A 21-month-old child who had been struggling to overcome a rare heart condition and cancer has died in Hong Kong.
Mark Cheung Ho-yan died at 3am on Monday in the arms of his father Dr Cheung Chun-kit at Hong Kong Children's Hospital after his situation deteriorated. The death was confirmed on Tuesday by a spokesman for the Chinese University of Hong Kong (CUHK) Alumni Charity Foundation.
The boy had suffered from both aortic narrowing and stage-four neuroblastoma, a common cancer in children. The rare heart disease required surgery.
To treat his cancer, Mark needed immunotherapy to raise his chance of survival from 20 to 50 per cent. But the cost of the therapy, not covered by any government subsidy, would have been as high as HK$2 million (S$345,000).
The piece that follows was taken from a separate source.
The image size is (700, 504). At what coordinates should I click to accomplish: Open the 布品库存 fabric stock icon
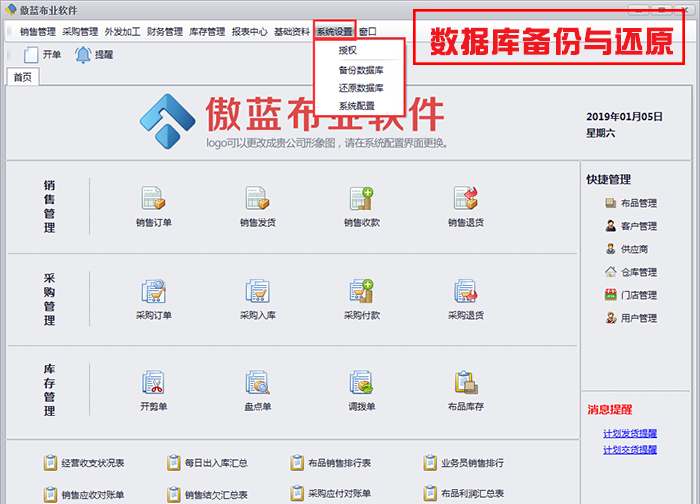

The cost of the treatment was too great for the Cheung family. Dr Cheung's other son is autistic and his wife had left her job to take care of the two children.
CUHK's medical school, of which Dr Cheung is an alumnus, made a fundraising appeal on November 22 to help Mark.
A day later, the Li Ka Shing Foundation, founded by and named after Hong Kong's richest man, injected an extra HK$2 million into a new medical assistance programme named Love Can Help, which was set up to subsidise patients ineligible for government subsidy programmes.
The endowment allowed the medical assistance programme's subsidy items related to children's cancer to be initiated ahead of schedule so Mark and other children suffering from similar conditions could benefit as soon as possible.
The public donations the appeal garnered will be used to help other children in need, a spokesman from the foundation said.
"Due to the sufficient funds we had received, we were also able to help six other children with similar cases in Ho-yan's ward, as well as two other children from Queen Mary Hospital," he said. "All eight children are being transferred to Hong Kong Children's Hospital."
Professor Li Chi-kong from the university's department of paediatrics said about 10 cases of neuroblastoma are recorded in Hong Kong every year, with 60 to 70 per cent of them already at stage four when detected.
Li, whose speciality is paediatric oncology, said stage four was the most advanced stage, when cancer cells have spread to other parts of the body. The cause of the illness remains unknown.